81、82、83番歌には涙歌が配置されていた。なぜだろうか。答えは年代記にあった。
西紀710年、元明天皇が藤原京から平城京へ遷都した。711年、藤原京が焼かれた。712年、持統天皇の孫娘の夫である長田王が伊勢神宮の斎宮を訪れ81~83番歌を詠んだ。
長田王が藤原京への涙歌を作ったのだ。斎宮が魔力を持つ歌を歌いながら祭天の儀式を行なったはずだ。
81番歌を解読してみよう。
山の裾に
持統天皇が井の字の形に画して建てられた藤原京が去って行くのが見える。
強情に藤原京の生前の功績を伝えよう。
神風が吹く。
汝が持った生前の勢いを、伊勢神宮の乙女(巫女)たちが現わしているよ。
82番歌をみよう。

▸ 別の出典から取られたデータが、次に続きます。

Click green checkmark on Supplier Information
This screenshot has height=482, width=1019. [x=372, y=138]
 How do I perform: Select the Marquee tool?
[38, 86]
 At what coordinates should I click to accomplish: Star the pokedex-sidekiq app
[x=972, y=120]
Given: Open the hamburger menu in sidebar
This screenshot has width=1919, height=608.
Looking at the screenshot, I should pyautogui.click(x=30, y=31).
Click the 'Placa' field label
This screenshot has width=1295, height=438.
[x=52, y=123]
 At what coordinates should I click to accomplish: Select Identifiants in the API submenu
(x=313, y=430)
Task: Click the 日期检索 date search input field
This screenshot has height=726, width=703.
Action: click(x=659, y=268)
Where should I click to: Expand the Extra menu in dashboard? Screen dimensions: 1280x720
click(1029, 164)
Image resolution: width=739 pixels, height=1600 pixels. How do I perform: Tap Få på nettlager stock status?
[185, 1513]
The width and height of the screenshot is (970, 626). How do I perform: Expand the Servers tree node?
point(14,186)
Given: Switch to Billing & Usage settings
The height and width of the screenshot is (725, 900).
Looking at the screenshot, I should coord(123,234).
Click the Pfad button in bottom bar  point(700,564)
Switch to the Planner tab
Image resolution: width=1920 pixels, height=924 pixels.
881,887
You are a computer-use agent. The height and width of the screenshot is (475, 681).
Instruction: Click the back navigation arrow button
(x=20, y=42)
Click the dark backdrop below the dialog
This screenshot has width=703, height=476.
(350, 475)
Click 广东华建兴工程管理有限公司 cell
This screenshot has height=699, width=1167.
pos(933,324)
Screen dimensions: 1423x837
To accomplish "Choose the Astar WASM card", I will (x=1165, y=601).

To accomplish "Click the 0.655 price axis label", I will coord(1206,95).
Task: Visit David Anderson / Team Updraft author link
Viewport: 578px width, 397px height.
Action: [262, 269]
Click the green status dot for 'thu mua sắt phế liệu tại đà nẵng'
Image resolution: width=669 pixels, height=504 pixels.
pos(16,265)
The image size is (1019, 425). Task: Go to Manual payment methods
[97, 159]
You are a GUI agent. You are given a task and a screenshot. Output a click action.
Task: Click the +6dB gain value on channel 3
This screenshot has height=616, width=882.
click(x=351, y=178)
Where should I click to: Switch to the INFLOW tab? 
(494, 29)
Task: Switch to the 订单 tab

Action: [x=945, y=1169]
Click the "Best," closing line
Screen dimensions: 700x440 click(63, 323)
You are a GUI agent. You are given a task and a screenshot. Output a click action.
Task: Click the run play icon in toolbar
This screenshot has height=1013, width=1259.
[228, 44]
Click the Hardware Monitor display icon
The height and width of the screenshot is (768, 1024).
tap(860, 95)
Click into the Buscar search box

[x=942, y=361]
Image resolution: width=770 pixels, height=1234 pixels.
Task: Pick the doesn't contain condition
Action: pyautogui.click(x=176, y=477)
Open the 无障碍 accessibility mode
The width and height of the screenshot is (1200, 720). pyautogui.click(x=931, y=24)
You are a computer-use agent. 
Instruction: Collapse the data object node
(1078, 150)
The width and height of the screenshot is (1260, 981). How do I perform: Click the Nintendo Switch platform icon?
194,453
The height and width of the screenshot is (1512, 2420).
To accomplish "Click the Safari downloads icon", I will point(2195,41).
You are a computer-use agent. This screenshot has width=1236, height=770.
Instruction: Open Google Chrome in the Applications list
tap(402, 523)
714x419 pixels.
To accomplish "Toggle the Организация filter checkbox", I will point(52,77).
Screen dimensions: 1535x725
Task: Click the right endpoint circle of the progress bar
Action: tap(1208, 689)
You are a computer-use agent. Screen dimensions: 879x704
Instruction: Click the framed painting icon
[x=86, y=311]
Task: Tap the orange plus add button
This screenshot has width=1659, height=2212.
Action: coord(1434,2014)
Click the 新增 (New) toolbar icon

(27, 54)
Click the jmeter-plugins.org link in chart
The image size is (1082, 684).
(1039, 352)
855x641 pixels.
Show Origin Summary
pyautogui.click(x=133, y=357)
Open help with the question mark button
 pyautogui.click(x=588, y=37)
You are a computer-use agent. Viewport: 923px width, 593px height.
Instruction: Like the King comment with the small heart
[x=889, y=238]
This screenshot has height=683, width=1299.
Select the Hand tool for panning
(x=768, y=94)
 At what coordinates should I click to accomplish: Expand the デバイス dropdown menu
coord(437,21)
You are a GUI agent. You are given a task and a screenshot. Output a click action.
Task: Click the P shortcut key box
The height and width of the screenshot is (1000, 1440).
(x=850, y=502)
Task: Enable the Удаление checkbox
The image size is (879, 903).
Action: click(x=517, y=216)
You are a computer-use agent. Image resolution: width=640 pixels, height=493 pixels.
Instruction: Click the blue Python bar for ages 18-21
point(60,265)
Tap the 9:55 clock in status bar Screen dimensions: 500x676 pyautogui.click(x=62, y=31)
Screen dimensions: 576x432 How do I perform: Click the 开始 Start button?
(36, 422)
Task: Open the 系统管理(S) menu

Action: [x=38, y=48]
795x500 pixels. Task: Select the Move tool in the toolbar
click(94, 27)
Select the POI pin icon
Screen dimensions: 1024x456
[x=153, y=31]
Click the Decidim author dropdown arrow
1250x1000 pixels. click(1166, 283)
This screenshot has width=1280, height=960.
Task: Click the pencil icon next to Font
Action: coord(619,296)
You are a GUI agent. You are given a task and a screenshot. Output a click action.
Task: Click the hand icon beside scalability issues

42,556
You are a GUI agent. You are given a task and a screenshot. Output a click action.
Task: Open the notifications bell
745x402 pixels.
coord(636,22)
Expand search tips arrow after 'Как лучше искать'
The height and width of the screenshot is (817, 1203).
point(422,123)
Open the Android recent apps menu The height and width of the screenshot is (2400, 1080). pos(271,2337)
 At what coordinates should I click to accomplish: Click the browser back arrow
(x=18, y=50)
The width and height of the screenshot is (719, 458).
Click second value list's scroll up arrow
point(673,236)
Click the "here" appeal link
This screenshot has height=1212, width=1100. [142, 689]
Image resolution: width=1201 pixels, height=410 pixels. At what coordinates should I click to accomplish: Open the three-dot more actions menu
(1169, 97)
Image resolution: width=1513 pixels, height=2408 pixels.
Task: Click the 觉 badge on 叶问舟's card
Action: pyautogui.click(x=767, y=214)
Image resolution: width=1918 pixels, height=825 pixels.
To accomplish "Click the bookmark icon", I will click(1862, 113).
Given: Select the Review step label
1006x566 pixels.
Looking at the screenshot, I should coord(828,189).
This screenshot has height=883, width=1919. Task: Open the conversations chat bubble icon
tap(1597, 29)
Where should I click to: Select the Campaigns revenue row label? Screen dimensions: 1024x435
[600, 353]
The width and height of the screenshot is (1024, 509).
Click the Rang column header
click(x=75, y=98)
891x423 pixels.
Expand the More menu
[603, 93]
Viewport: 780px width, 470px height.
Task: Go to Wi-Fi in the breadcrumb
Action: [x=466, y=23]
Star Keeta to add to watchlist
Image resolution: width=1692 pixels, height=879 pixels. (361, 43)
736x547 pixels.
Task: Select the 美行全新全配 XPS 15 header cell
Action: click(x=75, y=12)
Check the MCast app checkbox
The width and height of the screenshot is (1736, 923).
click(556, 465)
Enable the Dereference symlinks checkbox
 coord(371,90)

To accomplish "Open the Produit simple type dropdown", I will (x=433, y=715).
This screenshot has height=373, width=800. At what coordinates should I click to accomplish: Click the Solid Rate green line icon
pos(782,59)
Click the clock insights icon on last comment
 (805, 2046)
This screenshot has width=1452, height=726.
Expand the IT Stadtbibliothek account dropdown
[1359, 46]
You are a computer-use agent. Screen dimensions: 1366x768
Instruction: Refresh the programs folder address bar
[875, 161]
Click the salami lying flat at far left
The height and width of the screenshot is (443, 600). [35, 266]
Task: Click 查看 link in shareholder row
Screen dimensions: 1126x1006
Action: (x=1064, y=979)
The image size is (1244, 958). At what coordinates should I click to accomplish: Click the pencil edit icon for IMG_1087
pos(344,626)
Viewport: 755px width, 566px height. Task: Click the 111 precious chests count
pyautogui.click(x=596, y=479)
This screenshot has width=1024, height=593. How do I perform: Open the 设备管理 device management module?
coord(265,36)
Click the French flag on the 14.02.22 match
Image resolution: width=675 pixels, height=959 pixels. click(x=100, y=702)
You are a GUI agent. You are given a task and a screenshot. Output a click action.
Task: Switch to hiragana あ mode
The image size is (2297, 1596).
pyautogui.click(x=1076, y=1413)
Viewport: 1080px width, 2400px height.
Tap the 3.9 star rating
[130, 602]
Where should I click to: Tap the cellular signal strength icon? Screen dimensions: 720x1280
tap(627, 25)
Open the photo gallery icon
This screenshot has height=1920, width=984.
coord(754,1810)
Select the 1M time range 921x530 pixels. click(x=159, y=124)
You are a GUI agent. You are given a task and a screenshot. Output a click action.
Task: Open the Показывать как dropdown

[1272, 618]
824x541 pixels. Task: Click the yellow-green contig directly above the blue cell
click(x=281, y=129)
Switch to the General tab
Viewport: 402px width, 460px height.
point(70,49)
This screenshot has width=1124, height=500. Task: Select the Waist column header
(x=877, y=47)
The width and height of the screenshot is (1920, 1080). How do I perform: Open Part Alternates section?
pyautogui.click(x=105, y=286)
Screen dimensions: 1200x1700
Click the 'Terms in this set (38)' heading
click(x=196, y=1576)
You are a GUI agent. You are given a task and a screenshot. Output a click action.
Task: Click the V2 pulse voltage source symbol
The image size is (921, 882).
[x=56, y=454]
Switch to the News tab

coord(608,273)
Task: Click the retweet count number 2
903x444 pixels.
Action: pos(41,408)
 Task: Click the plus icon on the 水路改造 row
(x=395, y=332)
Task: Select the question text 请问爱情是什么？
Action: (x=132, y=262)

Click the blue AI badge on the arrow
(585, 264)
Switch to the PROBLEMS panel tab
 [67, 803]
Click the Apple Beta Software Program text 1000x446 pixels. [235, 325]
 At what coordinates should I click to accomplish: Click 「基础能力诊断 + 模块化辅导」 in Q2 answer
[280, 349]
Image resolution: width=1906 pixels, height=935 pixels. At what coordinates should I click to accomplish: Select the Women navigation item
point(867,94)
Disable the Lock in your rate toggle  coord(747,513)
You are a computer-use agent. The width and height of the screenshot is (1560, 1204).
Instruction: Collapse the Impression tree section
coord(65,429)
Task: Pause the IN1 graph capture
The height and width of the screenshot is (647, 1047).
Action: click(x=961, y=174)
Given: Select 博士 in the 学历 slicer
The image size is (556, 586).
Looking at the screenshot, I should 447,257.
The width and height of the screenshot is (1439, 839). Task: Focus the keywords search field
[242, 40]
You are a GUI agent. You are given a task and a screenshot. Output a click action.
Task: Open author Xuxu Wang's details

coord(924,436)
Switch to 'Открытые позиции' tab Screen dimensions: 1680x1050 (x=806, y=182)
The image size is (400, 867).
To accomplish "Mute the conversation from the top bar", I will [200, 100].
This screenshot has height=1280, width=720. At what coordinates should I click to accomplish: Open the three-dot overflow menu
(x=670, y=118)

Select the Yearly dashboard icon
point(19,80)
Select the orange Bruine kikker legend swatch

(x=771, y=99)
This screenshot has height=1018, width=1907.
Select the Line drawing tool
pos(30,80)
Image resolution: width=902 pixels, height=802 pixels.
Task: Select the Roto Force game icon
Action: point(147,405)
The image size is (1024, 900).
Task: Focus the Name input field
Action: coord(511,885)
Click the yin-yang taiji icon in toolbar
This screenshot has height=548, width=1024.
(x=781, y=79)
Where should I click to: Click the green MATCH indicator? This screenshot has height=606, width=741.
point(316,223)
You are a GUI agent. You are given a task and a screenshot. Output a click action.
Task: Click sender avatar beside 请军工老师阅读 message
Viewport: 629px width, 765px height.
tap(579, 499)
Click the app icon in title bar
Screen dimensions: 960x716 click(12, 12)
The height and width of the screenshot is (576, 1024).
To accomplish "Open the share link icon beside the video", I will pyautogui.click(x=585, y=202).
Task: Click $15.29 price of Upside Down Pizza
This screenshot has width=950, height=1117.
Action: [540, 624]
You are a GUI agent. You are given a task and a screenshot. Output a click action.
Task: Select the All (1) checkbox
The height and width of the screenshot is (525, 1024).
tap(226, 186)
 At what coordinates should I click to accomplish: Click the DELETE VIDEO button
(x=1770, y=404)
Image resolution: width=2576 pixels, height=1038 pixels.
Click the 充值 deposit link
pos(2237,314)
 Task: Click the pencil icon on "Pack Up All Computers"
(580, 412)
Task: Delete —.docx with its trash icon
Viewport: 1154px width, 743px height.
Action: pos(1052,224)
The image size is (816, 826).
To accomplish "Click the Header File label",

同じく藤原京への涙歌だった。
浦で藤原京が冥土への船に乗るのを手伝うね。
住み慣れた古都が冥土への船に乗るのを手伝わねば。
汝に対する愛は永らく強く変わらないね。
藤原京が天へ逝かれる。
国中の人々は当然、拝まねば。
拝む姿を示そう。
焼かれた藤原京を、人が死んだことに例えながら涙歌を詠んでいた。
83番歌を見てみよう。藤原京に続き持統天皇も去っていく。
海の底のうねる入江に白波が立つよ。
畑の上の山を鹿(持統天皇)が越えて行ってるよ。
道理に疎いお方よ、あの世への船にお乗りにならねば。
まさにお見えにならねばならないね。
81、82、83番歌の作者は持統天皇の孫娘の夫、長田王だ。持統天皇が非常に慈しんだはずだ。
持統天皇は愛した孫娘婿に見送られながらこの世を去ったのだ。